** Exercise **
Rewrite every line of the records below as a JSON list of strings, one string per line, leaving out blank lines.

** Provided information **
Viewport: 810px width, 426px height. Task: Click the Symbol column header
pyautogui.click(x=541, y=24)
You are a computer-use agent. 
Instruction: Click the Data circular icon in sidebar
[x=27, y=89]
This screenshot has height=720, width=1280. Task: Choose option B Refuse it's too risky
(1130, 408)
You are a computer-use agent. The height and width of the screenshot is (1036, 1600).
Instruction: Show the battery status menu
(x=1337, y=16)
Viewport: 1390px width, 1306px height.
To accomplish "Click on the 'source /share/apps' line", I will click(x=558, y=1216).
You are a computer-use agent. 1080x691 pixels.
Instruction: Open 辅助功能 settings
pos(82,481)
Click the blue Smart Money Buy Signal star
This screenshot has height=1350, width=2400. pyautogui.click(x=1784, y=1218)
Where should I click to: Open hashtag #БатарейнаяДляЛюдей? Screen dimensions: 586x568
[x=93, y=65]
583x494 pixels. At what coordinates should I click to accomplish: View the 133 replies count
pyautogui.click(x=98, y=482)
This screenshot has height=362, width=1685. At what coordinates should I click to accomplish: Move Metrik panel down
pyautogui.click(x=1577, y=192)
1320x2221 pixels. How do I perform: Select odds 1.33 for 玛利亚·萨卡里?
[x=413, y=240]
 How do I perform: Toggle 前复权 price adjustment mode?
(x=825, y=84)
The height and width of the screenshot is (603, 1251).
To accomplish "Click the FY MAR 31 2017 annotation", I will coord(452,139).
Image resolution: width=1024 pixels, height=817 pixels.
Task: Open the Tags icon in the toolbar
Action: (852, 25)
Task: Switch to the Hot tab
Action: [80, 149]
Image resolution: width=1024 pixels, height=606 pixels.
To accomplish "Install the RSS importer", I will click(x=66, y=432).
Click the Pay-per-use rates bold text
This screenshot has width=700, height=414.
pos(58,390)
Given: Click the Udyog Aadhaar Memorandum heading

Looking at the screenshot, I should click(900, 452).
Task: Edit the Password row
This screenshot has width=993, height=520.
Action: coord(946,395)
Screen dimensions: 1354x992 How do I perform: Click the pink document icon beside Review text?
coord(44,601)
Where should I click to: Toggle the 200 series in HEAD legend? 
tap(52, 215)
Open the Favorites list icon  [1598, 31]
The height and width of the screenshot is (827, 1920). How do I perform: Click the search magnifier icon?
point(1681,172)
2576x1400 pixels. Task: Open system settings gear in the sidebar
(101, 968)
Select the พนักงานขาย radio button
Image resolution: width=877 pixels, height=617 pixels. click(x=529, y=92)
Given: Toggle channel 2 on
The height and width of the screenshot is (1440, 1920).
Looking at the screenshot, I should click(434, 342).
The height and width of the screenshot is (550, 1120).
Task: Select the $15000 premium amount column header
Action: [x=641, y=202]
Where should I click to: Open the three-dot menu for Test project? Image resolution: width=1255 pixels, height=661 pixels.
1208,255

** The output **
[
  "Viewport: 810px width, 426px height. Task: Click the Symbol column header",
  "pyautogui.click(x=541, y=24)",
  "You are a computer-use agent. ",
  "Instruction: Click the Data circular icon in sidebar",
  "[x=27, y=89]",
  "This screenshot has height=720, width=1280. Task: Choose option B Refuse it's too risky",
  "(1130, 408)",
  "You are a computer-use agent. The height and width of the screenshot is (1036, 1600).",
  "Instruction: Show the battery status menu",
  "(x=1337, y=16)",
  "Viewport: 1390px width, 1306px height.",
  "To accomplish \"Click on the 'source /share/apps' line\", I will click(x=558, y=1216).",
  "You are a computer-use agent. 1080x691 pixels.",
  "Instruction: Open 辅助功能 settings",
  "pos(82,481)",
  "Click the blue Smart Money Buy Signal star",
  "This screenshot has height=1350, width=2400. pyautogui.click(x=1784, y=1218)",
  "Where should I click to: Open hashtag #БатарейнаяДляЛюдей? Screen dimensions: 586x568",
  "[x=93, y=65]",
  "583x494 pixels. At what coordinates should I click to accomplish: View the 133 replies count",
  "pyautogui.click(x=98, y=482)",
  "This screenshot has height=362, width=1685. At what coordinates should I click to accomplish: Move Metrik panel down",
  "pyautogui.click(x=1577, y=192)",
  "1320x2221 pixels. How do I perform: Select odds 1.33 for 玛利亚·萨卡里?",
  "[x=413, y=240]",
  " How do I perform: Toggle 前复权 price adjustment mode?",
  "(x=825, y=84)",
  "The height and width of the screenshot is (603, 1251).",
  "To accomplish \"Click the FY MAR 31 2017 annotation\", I will coord(452,139).",
  "Image resolution: width=1024 pixels, height=817 pixels.",
  "Task: Open the Tags icon in the toolbar",
  "Action: (852, 25)",
  "Task: Switch to the Hot tab",
  "Action: [80, 149]",
  "Image resolution: width=1024 pixels, height=606 pixels.",
  "To accomplish \"Install the RSS importer\", I will click(x=66, y=432).",
  "Click the Pay-per-use rates bold text",
  "This screenshot has width=700, height=414.",
  "pos(58,390)",
  "Given: Click the Udyog Aadhaar Memorandum heading",
  "Looking at the screenshot, I should click(900, 452).",
  "Task: Edit the Password row",
  "This screenshot has width=993, height=520.",
  "Action: coord(946,395)",
  "Screen dimensions: 1354x992 How do I perform: Click the pink document icon beside Review text?",
  "coord(44,601)",
  "Where should I click to: Toggle the 200 series in HEAD legend? ",
  "tap(52, 215)",
  "Open the Favorites list icon  [1598, 31]",
  "The height and width of the screenshot is (827, 1920). How do I perform: Click the search magnifier icon?",
  "point(1681,172)",
  "2576x1400 pixels. Task: Open system settings gear in the sidebar",
  "(101, 968)",
  "Select the พนักงานขาย radio button",
  "Image resolution: width=877 pixels, height=617 pixels. click(x=529, y=92)",
  "Given: Toggle channel 2 on",
  "The height and width of the screenshot is (1440, 1920).",
  "Looking at the screenshot, I should click(434, 342).",
  "The height and width of the screenshot is (550, 1120).",
  "Task: Select the $15000 premium amount column header",
  "Action: [x=641, y=202]",
  "Where should I click to: Open the three-dot menu for Test project? Image resolution: width=1255 pixels, height=661 pixels.",
  "1208,255"
]